Space Shuttle Discovery carried to the ISS an Integrated Cargo Carrier (ICC) with parts for the Russian cargo crane STRELA, which was mounted to the exterior of the Russian station segment. Furthermore, the ICC carried the SPACEHAB Oceaneering Space System Box (SHOSS) and the "ORU Transfer Device" (OTD), a U.S. built crane.

Other payloads on STS-96 were the Student Tracked Atmospheric Research Satellite for Heuristic International Networking Equipment (STARSHINE), the Shuttle Vibration Forces Experiment (SVF) and the Orbiter Integrated Vehicle Health Monitoring – HEDS Technology Demonstration (IVHM HTD).

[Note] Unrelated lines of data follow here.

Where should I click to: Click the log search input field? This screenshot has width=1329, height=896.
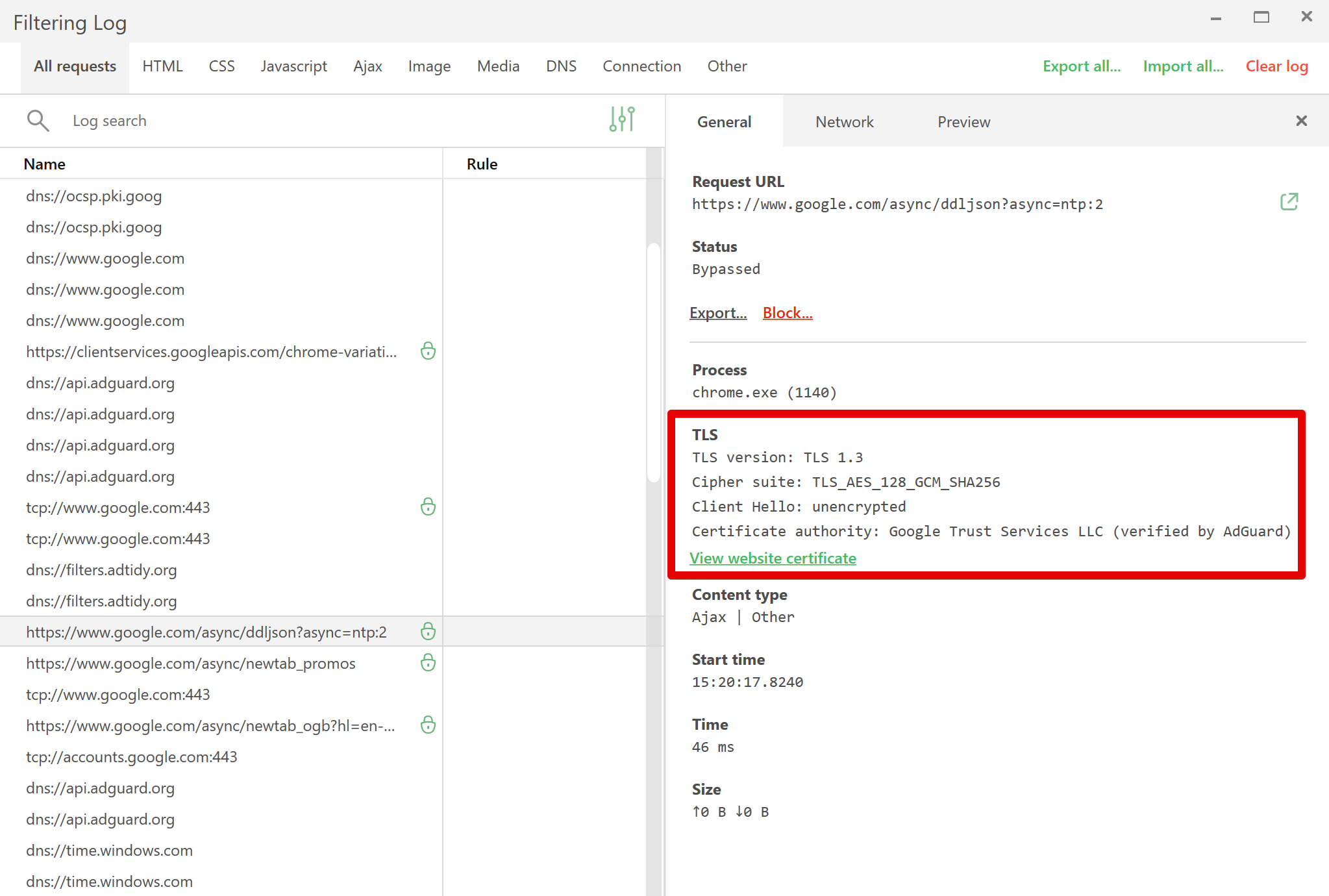point(331,119)
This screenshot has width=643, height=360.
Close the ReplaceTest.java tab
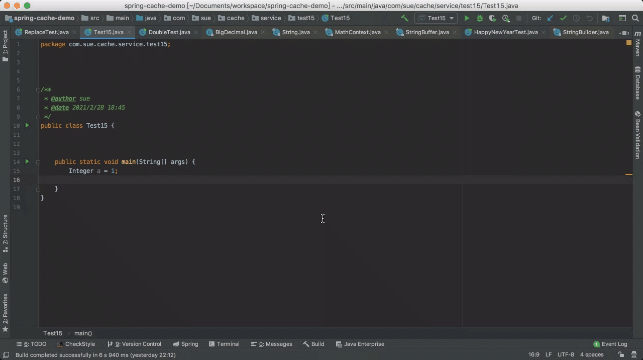coord(74,32)
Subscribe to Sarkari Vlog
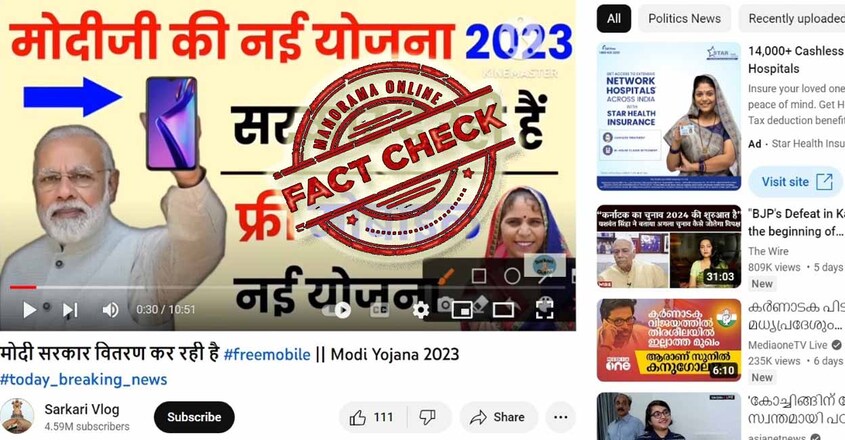Viewport: 845px width, 440px height. (x=194, y=417)
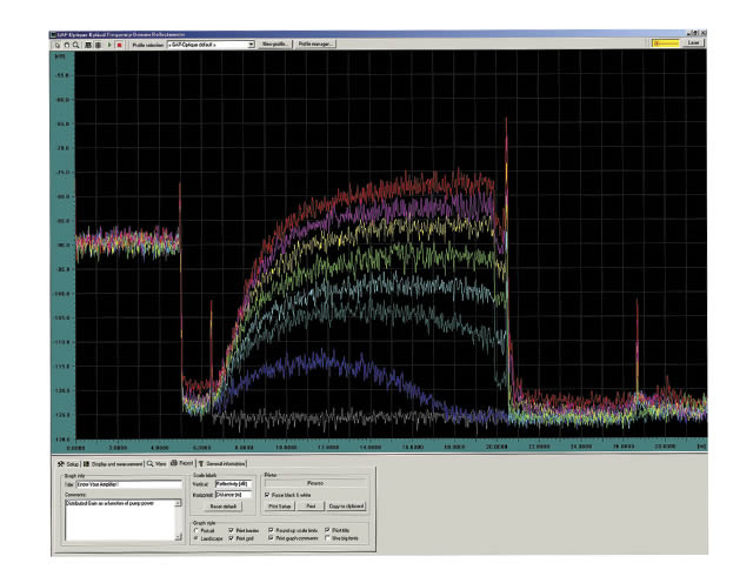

The STARSHINE satellite consists of an inert,  hollow sphere covered by 1,000 evenly distributed, flat, polished mirrors, each 1 inch in diameter. The payload consists of the STARSHINE satellite, integrated with the Pallet Ejection System (PES), then mounted inside a lidless carrier. The HH equipment consists of one HH Lightweight Avionics Plate (LAP), then mounted inside a lidless carrier. Additional HH equipment consists of one Hitchhiker Ejection System Electronics (HESE), one 5.0 cubic-foot (142 L) HH canister, and one Adapter Beam Assembly (ABA). The purpose of the mission was to train international student volunteer observers to visually track this optically reflective spacecraft during morning and evening twilight intervals for several months, calculate its orbit from shared observations, and derive atmospheric density from drag-induced changes in its orbit over time.

The Shuttle Vibration Forces (SVF) Experiment provided flight measurements of the vibratory forces acting between an aerospace payload and its mounting structure. The force transducers were incorporated into four custom brackets which replaced the existing brackets used to attach the 5 ft (1.5 m) standard canister to the side wall GAS adapter beam. The payload was activated automatically by the Orbiter Lift-off vibration and operated for approximately 100 seconds. STS-96 was the second flight of the SVF experiment.

The purpose of the Orbiter Integrated Vehicle Health Monitoring- HEDS Technology Demonstration (IVHM HTD) was to demonstrate competing modern, off-the-shelf sensing technologies in an operational environment to make informed design decisions for the eventual Orbiter upgrade IVHM. The objective of IVHM was to reduce planned ground processing, streamline problem troubleshooting (unplanned ground processing), enhance visibility into systems operation and improve overall vehicle safety.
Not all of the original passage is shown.